BEGIN Dataset records

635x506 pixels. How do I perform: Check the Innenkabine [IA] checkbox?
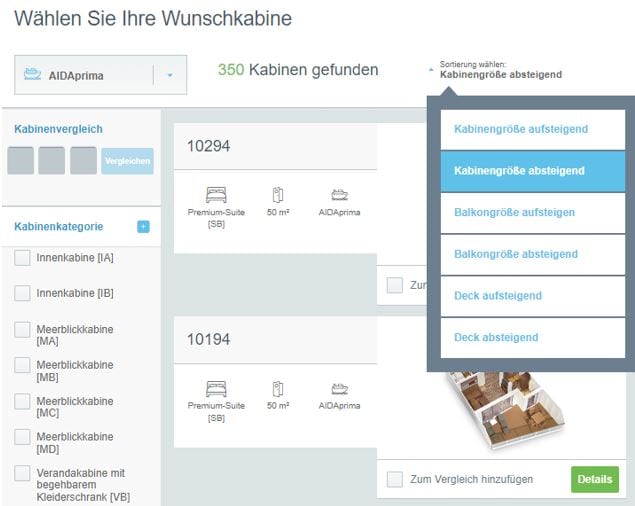point(22,259)
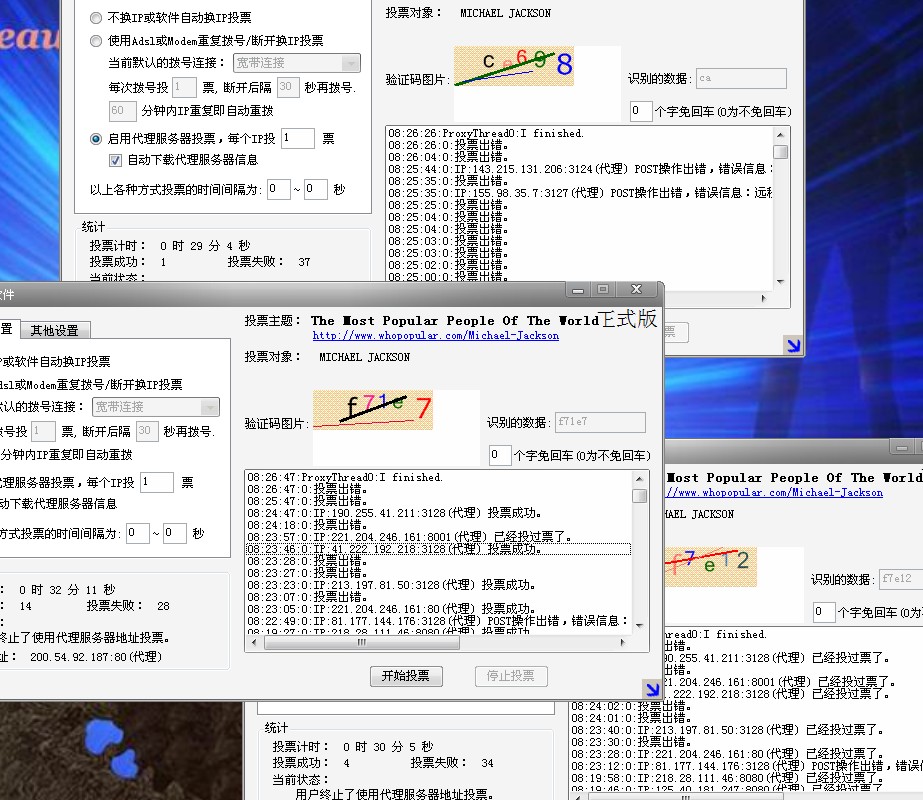Open the whopopular.com/Michael-Jackson link in front window
Viewport: 923px width, 800px height.
pyautogui.click(x=435, y=336)
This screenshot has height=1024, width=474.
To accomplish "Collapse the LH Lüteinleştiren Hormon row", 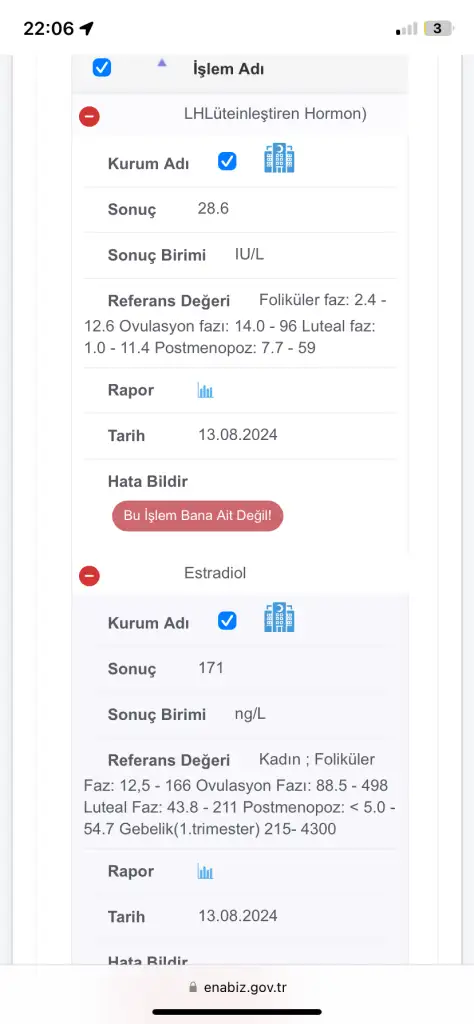I will coord(89,117).
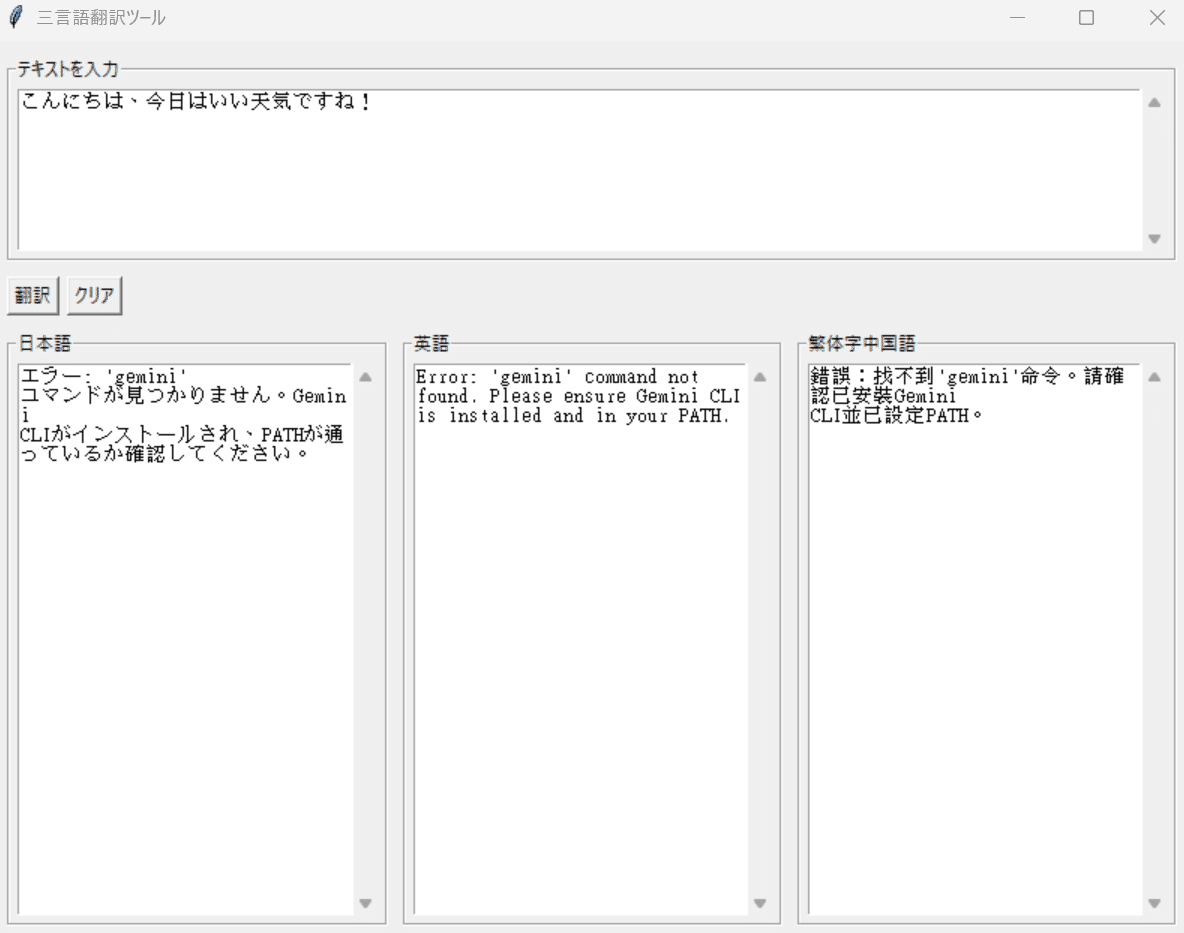Click the クリア (Clear) button

coord(93,294)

END Dataset records

**Your goal:**
Write out nothing but the lines from the start of the data through the line with "This screenshot has height=1024, width=474.". Leave out the pictures.

**Written answer:**
635x506 pixels. How do I perform: Check the Innenkabine [IA] checkbox?
point(22,259)
Open the whopopular.com/Michael-Jackson link in front window
Viewport: 923px width, 800px height.
pyautogui.click(x=435, y=336)
This screenshot has height=1024, width=474.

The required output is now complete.